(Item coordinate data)
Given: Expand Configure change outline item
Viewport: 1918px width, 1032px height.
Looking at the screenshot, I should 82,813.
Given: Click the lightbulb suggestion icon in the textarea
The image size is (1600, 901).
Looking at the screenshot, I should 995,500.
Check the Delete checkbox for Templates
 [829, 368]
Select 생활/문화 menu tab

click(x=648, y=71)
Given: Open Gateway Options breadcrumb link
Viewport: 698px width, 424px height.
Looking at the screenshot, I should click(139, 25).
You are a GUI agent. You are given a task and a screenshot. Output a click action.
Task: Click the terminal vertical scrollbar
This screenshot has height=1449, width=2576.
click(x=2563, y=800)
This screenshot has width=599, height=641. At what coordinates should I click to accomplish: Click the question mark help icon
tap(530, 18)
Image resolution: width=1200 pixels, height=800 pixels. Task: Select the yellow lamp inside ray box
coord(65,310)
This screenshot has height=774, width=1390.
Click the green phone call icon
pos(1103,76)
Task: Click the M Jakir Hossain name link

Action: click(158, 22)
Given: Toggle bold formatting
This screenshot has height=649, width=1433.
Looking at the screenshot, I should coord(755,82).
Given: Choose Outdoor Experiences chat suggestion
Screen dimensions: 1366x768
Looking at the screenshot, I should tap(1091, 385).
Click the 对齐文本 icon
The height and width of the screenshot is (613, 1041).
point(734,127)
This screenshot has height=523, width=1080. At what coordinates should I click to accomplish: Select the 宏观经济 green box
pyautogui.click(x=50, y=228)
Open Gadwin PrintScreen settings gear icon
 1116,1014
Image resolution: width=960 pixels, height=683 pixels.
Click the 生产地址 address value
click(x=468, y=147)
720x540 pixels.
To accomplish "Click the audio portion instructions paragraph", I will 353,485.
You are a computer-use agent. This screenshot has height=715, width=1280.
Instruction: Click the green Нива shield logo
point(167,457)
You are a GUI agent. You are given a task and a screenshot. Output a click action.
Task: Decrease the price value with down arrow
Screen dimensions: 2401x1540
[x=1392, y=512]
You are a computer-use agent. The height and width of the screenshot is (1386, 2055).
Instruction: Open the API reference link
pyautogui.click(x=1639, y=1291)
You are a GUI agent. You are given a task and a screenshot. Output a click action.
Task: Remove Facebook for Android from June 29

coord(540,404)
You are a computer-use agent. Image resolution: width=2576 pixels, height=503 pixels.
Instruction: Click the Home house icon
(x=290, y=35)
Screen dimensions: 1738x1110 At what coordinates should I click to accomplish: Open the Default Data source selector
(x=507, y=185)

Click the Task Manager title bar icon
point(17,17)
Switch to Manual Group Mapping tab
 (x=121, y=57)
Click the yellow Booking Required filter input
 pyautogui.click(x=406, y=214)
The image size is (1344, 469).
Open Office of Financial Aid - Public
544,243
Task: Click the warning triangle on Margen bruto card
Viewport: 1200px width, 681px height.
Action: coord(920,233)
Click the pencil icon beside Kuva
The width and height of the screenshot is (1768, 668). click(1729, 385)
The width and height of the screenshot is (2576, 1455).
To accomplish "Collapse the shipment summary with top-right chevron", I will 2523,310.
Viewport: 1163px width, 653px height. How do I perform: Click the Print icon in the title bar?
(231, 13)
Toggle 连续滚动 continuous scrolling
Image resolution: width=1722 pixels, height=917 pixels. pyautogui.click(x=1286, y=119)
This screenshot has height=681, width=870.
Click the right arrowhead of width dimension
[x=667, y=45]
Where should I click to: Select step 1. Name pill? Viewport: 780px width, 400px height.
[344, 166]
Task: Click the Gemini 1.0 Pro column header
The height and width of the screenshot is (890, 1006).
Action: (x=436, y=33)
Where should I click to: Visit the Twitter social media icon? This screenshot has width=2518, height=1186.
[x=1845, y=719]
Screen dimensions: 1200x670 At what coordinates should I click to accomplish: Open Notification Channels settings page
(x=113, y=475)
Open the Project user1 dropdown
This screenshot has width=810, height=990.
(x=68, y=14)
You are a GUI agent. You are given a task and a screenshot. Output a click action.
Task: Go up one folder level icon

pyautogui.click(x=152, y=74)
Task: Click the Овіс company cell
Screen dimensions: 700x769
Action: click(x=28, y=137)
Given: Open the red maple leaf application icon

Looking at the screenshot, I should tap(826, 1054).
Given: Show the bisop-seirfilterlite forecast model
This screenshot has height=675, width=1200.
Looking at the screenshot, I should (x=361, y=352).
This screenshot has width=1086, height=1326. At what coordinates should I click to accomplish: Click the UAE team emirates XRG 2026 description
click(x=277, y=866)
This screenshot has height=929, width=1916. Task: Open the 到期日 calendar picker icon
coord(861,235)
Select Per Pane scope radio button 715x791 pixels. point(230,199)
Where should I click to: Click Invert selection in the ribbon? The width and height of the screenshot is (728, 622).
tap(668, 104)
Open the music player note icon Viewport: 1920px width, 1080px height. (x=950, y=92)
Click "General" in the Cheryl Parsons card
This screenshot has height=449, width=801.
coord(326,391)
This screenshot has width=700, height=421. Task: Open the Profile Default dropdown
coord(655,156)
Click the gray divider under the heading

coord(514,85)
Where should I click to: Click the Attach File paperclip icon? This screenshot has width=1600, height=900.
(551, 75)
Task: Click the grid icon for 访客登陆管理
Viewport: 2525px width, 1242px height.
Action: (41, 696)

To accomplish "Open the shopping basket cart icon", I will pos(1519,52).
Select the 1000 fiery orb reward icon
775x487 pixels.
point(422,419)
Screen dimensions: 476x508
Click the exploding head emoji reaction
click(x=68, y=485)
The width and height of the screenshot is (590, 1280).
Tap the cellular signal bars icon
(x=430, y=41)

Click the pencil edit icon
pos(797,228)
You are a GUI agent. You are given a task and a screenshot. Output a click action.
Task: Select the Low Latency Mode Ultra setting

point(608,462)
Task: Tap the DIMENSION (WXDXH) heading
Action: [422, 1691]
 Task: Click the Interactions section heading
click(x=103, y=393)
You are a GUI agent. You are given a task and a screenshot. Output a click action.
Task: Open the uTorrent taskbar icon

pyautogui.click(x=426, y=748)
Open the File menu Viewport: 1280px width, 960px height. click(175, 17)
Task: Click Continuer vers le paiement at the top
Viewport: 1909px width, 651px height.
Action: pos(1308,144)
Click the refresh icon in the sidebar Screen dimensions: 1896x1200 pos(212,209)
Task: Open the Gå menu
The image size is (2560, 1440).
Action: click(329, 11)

INSTRUCTIONS TO FOLLOW:
Copy the records word for word, starting at the line containing "Select Per Pane" and ending at the line containing "coord(514,85)".

RESULT FOR THIS EXERCISE:
Select Per Pane scope radio button 715x791 pixels. point(230,199)
Where should I click to: Click Invert selection in the ribbon? The width and height of the screenshot is (728, 622).
tap(668, 104)
Open the music player note icon Viewport: 1920px width, 1080px height. (x=950, y=92)
Click "General" in the Cheryl Parsons card
This screenshot has height=449, width=801.
coord(326,391)
This screenshot has width=700, height=421. Task: Open the Profile Default dropdown
coord(655,156)
Click the gray divider under the heading

coord(514,85)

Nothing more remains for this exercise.